The triumph of the counter-revolution also illustrates how the very narrative is tinged with elements that preclude a peaceful, democratic, and equitable resolution to the crisis. By pitching the conflict as between the Muslim Brotherhood and the military that ousted the first democratically elected president with the support of millions of Egyptians, the narrative erases crucial nuances. Opponents of the coup not only include the Muslim Brotherhood but also the secular sections who opposed the overthrow of a democratically elected government. In a poll reported by the Middle East Monitor, a week after the coup only 26 percent supported the coup while 63 percent were against it.
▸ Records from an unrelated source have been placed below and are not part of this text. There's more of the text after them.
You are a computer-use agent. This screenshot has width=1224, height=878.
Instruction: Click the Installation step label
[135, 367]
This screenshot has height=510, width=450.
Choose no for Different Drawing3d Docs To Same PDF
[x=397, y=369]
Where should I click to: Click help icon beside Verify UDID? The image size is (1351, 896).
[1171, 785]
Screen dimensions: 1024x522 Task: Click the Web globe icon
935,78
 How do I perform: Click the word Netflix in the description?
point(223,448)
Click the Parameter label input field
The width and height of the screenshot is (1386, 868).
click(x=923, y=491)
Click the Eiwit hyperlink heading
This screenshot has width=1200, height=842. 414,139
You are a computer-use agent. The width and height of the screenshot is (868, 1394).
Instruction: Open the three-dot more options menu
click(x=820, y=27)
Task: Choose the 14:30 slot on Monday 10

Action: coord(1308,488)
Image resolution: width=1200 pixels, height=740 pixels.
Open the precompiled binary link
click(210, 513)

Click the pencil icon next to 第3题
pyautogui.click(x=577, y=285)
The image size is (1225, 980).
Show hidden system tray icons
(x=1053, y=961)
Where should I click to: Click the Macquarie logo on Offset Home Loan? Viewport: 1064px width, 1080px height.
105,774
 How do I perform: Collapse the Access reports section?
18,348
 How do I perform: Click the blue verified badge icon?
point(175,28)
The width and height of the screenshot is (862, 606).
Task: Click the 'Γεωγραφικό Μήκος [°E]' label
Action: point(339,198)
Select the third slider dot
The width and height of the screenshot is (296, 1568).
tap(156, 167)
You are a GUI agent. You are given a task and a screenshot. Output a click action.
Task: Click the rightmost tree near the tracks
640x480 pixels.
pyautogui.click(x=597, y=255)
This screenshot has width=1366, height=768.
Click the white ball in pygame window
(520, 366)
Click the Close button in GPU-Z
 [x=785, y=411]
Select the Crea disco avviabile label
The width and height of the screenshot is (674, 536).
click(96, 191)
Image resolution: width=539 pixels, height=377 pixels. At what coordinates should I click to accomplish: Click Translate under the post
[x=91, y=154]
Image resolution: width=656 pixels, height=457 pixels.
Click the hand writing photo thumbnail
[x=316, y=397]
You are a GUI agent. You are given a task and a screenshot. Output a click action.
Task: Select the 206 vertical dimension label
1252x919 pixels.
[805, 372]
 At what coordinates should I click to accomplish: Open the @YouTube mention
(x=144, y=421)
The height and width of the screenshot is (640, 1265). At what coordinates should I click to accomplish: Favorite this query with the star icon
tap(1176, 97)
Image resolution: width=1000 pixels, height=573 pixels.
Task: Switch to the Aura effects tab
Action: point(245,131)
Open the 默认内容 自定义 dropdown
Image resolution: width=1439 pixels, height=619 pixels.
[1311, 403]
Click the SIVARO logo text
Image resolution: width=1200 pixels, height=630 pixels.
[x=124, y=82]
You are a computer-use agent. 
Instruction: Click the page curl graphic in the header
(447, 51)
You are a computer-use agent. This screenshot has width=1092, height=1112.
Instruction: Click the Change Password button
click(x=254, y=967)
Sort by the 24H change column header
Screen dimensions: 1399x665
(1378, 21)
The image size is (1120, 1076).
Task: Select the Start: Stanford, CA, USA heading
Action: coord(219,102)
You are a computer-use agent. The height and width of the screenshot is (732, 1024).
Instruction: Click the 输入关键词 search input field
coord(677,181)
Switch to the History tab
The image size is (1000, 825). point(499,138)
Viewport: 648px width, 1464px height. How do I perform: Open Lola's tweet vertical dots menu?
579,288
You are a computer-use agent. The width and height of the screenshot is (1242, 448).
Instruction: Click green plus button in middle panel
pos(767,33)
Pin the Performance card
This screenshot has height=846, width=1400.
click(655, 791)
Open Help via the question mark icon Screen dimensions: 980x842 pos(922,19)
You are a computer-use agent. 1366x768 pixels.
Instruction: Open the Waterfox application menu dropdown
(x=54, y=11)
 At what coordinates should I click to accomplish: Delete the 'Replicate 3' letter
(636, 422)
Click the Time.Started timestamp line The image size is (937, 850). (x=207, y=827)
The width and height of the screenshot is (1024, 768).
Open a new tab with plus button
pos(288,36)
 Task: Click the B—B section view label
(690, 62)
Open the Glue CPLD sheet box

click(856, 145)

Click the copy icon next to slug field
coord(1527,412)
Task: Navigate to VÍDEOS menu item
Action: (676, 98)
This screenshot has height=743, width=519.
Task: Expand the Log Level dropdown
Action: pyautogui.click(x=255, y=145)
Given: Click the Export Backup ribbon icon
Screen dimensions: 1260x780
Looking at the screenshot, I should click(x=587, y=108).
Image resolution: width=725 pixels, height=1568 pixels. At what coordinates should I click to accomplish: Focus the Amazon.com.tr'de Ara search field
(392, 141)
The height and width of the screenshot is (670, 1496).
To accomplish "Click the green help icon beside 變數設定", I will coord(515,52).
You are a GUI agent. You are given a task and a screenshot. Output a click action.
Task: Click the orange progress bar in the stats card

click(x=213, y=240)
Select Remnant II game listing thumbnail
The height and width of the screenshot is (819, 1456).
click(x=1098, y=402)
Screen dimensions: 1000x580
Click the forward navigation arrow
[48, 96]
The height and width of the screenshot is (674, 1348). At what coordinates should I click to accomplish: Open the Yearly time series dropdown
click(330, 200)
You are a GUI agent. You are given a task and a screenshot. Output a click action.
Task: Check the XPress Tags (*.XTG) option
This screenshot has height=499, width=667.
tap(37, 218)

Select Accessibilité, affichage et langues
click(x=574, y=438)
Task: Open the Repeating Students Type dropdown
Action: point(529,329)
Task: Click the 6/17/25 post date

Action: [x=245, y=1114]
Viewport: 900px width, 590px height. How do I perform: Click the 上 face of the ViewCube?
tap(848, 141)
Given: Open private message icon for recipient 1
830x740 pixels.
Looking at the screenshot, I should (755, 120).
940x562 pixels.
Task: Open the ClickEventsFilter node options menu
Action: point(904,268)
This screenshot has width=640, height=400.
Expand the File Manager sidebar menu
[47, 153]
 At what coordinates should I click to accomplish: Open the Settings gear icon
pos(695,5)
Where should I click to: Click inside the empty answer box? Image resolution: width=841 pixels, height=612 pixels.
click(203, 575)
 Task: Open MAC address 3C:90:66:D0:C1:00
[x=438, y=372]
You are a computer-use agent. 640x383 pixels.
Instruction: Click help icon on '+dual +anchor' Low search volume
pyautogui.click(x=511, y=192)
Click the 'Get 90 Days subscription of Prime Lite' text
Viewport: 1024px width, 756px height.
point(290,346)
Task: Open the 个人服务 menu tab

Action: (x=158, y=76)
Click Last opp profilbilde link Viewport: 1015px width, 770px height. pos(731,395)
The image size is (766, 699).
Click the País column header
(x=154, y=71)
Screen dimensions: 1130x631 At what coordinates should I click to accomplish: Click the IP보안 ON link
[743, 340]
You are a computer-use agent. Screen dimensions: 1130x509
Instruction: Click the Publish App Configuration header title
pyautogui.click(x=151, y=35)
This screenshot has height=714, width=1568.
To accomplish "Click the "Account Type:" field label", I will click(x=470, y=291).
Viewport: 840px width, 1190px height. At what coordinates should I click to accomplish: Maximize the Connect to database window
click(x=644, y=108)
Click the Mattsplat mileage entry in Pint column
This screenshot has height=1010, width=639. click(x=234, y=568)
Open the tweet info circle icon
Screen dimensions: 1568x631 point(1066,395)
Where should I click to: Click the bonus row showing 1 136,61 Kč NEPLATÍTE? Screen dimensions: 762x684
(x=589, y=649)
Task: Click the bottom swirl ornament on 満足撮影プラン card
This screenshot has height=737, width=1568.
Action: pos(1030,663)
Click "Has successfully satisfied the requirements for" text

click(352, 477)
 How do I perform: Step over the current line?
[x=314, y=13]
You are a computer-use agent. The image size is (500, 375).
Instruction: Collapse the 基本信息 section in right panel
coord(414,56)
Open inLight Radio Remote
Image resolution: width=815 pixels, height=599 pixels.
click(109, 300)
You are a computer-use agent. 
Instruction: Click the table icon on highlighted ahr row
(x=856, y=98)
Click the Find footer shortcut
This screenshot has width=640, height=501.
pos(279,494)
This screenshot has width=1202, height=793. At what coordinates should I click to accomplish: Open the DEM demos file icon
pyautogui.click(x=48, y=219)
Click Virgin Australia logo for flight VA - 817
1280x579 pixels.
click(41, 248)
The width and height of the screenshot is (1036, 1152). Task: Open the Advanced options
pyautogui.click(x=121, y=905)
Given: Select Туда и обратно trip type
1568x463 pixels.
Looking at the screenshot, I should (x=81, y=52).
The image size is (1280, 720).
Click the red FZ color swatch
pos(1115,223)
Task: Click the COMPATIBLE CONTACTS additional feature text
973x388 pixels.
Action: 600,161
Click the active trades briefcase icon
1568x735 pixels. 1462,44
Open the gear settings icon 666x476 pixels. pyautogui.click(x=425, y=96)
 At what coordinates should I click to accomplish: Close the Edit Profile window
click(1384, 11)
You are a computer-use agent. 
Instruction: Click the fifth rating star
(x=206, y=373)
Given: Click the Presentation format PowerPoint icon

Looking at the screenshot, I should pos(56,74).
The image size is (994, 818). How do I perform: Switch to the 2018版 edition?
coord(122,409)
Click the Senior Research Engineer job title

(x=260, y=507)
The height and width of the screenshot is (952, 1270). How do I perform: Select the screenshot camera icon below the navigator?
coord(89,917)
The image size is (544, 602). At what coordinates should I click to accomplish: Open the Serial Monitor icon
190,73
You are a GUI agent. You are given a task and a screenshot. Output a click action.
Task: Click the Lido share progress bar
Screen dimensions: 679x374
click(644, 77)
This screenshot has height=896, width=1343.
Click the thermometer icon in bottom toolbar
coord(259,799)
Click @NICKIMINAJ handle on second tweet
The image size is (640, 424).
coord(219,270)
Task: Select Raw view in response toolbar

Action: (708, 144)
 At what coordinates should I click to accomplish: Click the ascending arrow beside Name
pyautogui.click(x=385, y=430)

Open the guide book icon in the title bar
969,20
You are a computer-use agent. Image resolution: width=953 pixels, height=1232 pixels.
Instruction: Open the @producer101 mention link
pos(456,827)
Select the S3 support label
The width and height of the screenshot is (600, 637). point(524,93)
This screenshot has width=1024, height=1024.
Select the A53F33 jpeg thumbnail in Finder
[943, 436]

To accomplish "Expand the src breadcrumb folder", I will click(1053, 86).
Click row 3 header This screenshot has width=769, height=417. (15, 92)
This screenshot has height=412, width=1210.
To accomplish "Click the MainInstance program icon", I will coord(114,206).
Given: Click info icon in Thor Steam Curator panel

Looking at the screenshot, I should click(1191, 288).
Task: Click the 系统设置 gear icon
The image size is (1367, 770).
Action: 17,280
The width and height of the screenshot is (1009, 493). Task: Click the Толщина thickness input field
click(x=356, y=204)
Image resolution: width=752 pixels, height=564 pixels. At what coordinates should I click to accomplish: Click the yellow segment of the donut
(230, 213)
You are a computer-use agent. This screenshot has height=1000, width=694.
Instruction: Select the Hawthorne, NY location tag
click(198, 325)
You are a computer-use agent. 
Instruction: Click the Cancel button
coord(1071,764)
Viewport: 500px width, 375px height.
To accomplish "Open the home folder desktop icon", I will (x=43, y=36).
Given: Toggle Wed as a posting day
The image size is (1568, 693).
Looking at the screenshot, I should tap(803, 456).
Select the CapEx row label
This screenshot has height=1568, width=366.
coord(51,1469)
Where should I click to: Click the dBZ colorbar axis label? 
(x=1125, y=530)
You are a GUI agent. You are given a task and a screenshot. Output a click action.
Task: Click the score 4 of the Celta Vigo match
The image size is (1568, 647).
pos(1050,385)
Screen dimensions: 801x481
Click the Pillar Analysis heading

If President Mohamed Morsi’s majoritarian rule alienated liberals, support for the military came from very large sections of the Hosni Mubarak regime that had been ousted by the Cairo chapter of the Arab Spring in February 2011.
This is what counter-revolution looks like
The blood-drenched counter-revolution triumphed—no one can now pretend that a democratic restoration is on the agenda, not even US Secretary of State John Kerry who said less than two weeks before the Egyptian military massacred its own citizens in Cairo that they were “restoring democracy” by ousting Morsi—as Adam Shatz noted, because the military and remnants of the old regime not only had better resources at their command but also a singular goal that the democratic mass movement lacked. What is more, most of Egypt’s allies—except notably for Turkey and Qatar—were clearly more comfortable with the military that promised “stability” than with the Muslim Brotherhood that had won the country’s first elections.
Much has been written about President Morsi’s overreach for power despite having secured only 51.7% of the vote in a run-off against a factotum of the old regime, Ahmed Shafik, the last prime minister to serve under Hosni Mubarak. After his Muslim Brotherhood engineered a walkout of the opposition from the Constituent Assembly, it rammed through a constitution in a referendum that was boycotted by most Egyptians. It received only 63 percent of the vote from the 30 percent of the eligible electorate—meaning the support of only 20 percent of the population.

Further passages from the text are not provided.